It’s often thought that loyalty programs are designed to reward customers with special offers, treats, and discounts in the hope of retaining their business and encouraging customers to spend more frequently. While there is some truth to this – a new generation of sophisticated loyalty program engineering is emerging. Driven by highly granular data, consumer behavioral patterns analytics, and deep business intelligence insights which ultimately lead to consumers seeing the right message and the right time.
For airline loyalty programs – these data-driven insights are driving more revenue to the host airline, increasing partner spend, cultivating a highly engaged loyalty member audience, and producing record profits.
In 2015, American, United, and Delta sold nearly USD $8,000,000,000 in miles to financial institutions, airline, and non-airline partners. These eye-watering numbers don’t happen by accident, and in this article, we’ll look under the hood to understand how big data and analytics is driving the airline loyalty business.

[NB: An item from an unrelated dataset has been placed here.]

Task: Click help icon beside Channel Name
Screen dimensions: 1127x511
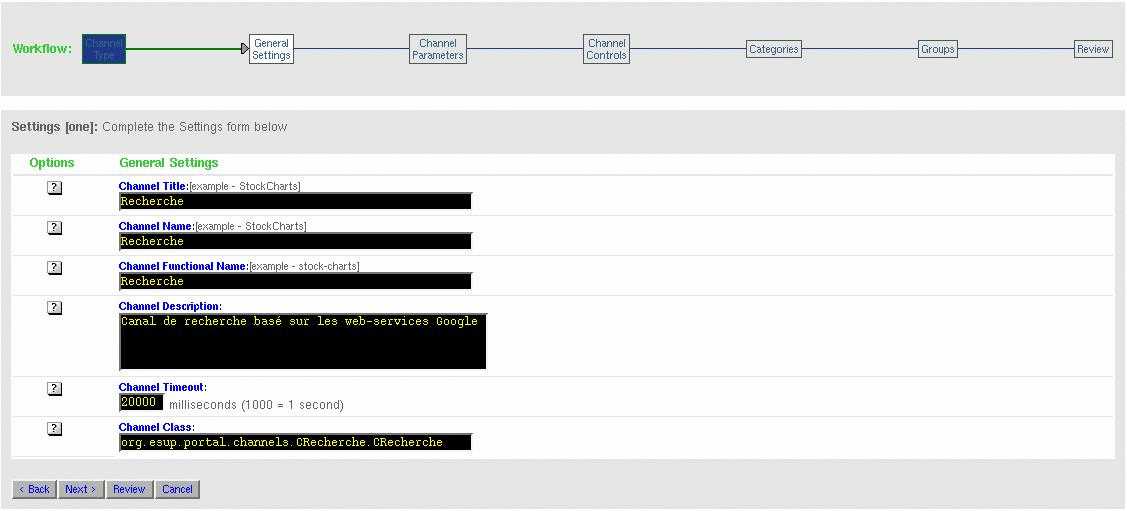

While it’s difficult to cover every area data and analytics can be applied in loyalty programs, I’ll highlight 3 common areas which many loyalty programs have optimized to the point they now run like a well-oiled cash-generating machine.
Loyalty Marketing Efficiency
An effective data-driven marketing strategy is a must. Fine tuning the CRM system for optimized marketing efficiency is a fundamental requirement these days.

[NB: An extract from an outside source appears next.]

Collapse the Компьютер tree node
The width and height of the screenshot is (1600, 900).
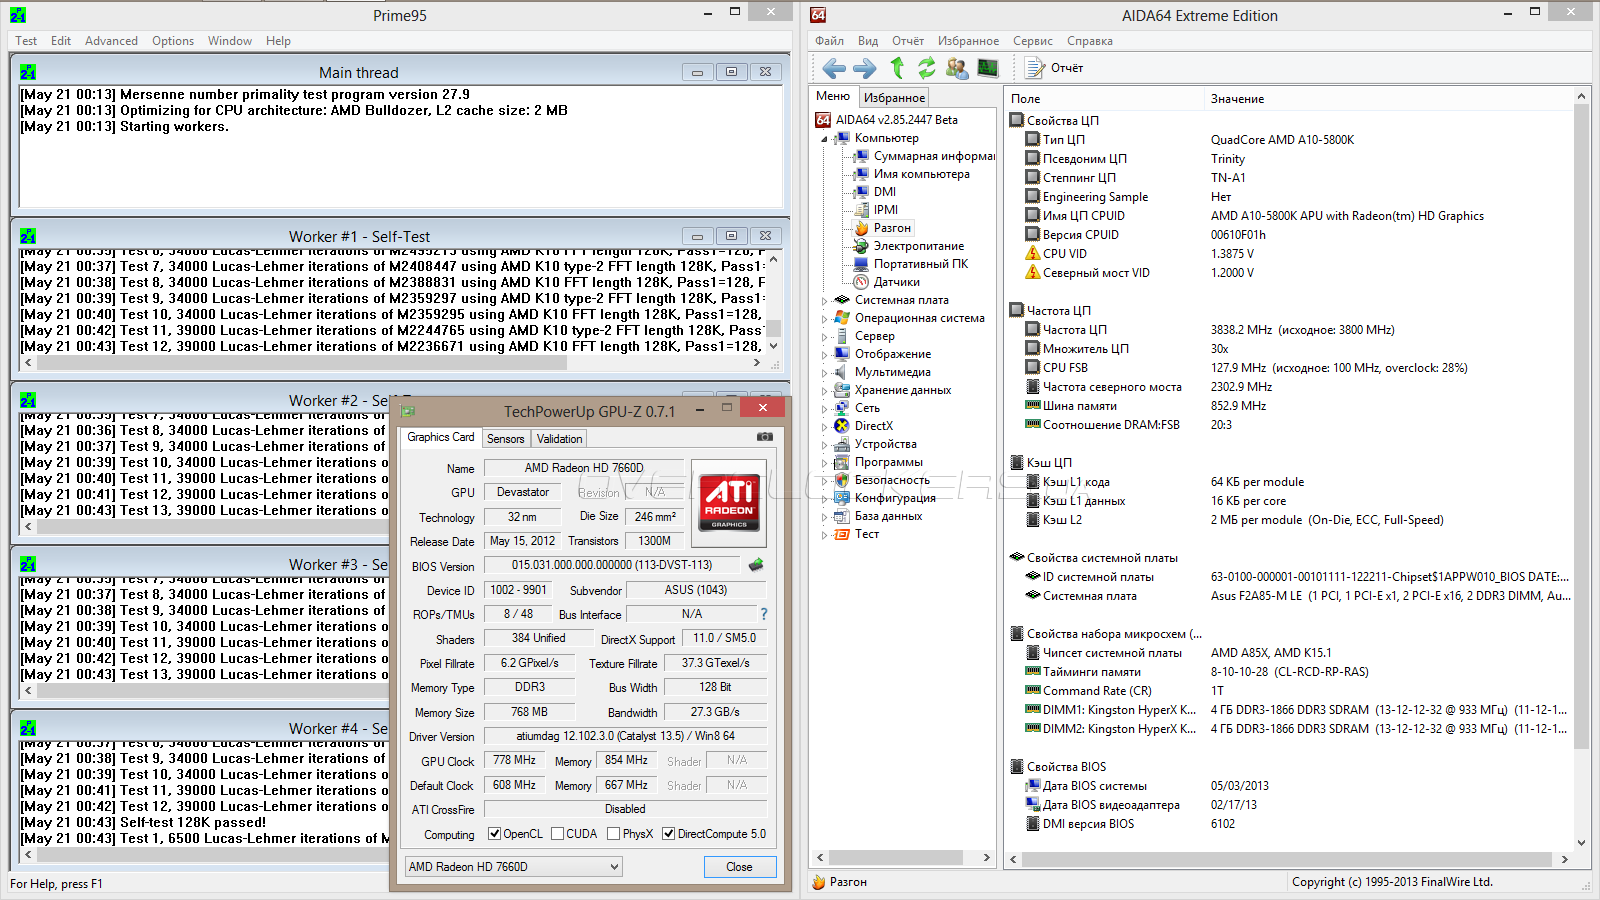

Clustering coefficiency, proximity and machine learning pattern recognition are some of the single most valuable tools to understand member behavior. Insights extracted from these models will unlock the true marketing performance opportunity for the loyalty program.
Another key modeling type, which I’ll explain in more detail in subsequent articles is propensity modeling on each data/feature point.
Knowing the likelihood of members interacting, responding, transacting or engaging with marketing material comes with significant benefits such as:
- Being able to identify which loyalty members will be worth more revenue in the future, or which members are most likely to move up in status tiers in the near future.